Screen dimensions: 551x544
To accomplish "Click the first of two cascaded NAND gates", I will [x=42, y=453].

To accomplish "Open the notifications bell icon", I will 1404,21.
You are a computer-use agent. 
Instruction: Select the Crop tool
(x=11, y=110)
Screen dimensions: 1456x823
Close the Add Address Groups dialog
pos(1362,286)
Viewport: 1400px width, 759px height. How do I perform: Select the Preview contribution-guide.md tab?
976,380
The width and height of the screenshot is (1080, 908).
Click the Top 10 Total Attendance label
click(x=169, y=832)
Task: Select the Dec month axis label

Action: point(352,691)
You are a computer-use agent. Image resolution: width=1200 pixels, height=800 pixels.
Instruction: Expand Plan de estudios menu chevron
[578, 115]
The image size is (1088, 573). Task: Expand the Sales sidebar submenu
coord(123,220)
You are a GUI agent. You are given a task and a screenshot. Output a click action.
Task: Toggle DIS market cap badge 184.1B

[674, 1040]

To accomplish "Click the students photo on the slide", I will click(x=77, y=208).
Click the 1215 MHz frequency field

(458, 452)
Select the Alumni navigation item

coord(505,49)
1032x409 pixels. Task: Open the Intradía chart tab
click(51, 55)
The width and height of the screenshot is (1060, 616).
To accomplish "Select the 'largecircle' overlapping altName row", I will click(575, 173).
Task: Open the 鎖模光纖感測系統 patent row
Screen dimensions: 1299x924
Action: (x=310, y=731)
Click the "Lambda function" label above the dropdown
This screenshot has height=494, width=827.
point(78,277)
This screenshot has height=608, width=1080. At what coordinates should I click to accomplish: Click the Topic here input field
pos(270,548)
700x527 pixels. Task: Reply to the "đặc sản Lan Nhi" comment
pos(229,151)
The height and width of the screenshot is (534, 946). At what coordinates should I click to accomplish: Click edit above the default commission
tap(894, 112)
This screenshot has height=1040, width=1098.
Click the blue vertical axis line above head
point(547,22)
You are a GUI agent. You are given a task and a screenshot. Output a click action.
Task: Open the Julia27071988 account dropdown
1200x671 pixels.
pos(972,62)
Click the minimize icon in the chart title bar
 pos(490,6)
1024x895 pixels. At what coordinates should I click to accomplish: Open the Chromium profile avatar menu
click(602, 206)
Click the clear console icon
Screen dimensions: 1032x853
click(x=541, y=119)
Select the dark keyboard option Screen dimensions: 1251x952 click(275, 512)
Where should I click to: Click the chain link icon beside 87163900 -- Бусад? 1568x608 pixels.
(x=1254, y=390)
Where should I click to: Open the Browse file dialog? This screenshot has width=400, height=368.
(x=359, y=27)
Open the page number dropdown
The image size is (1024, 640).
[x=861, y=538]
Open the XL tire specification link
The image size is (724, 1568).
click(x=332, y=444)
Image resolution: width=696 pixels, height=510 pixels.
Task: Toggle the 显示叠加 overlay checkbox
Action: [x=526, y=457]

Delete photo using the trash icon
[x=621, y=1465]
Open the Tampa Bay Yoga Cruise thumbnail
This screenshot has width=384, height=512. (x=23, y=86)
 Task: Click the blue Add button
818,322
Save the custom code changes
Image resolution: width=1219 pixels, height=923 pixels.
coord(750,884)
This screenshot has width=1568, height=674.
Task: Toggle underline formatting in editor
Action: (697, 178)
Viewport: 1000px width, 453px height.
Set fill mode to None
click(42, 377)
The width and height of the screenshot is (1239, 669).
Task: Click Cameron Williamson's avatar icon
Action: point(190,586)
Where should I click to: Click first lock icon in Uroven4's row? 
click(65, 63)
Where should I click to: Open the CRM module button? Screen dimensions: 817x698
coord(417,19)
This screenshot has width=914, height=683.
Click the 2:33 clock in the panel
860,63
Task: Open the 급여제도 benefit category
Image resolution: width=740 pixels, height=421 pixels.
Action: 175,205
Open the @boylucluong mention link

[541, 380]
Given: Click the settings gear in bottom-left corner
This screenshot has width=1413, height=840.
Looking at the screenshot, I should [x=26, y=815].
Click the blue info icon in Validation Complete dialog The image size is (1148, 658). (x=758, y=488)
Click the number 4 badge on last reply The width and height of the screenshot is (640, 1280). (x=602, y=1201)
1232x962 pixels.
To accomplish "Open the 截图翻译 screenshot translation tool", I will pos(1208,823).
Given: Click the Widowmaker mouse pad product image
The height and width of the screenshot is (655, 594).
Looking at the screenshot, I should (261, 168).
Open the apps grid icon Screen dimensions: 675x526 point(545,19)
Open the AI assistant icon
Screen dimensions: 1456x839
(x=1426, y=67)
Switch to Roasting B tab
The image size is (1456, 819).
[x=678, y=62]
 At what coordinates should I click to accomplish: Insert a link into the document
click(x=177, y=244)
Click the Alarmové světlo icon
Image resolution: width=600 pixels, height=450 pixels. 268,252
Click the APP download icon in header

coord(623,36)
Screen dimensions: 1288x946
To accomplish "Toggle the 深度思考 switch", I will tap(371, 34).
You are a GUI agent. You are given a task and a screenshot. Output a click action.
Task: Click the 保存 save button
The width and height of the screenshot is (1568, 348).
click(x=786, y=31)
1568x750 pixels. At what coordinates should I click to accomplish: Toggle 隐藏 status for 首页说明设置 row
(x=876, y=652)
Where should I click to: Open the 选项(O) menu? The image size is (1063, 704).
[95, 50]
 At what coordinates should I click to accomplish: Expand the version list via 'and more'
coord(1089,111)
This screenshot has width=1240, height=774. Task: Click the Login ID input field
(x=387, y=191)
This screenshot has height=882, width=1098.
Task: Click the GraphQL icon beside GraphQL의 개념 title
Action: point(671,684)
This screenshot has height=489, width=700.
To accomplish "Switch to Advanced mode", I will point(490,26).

_ _ _

■ **EXERCISE**: Using the records above, find and show each line with the string "number".

■ **YOUR SOLUTION**:
Open the page number dropdown
Click the number 4 badge on last reply The width and height of the screenshot is (640, 1280). (x=602, y=1201)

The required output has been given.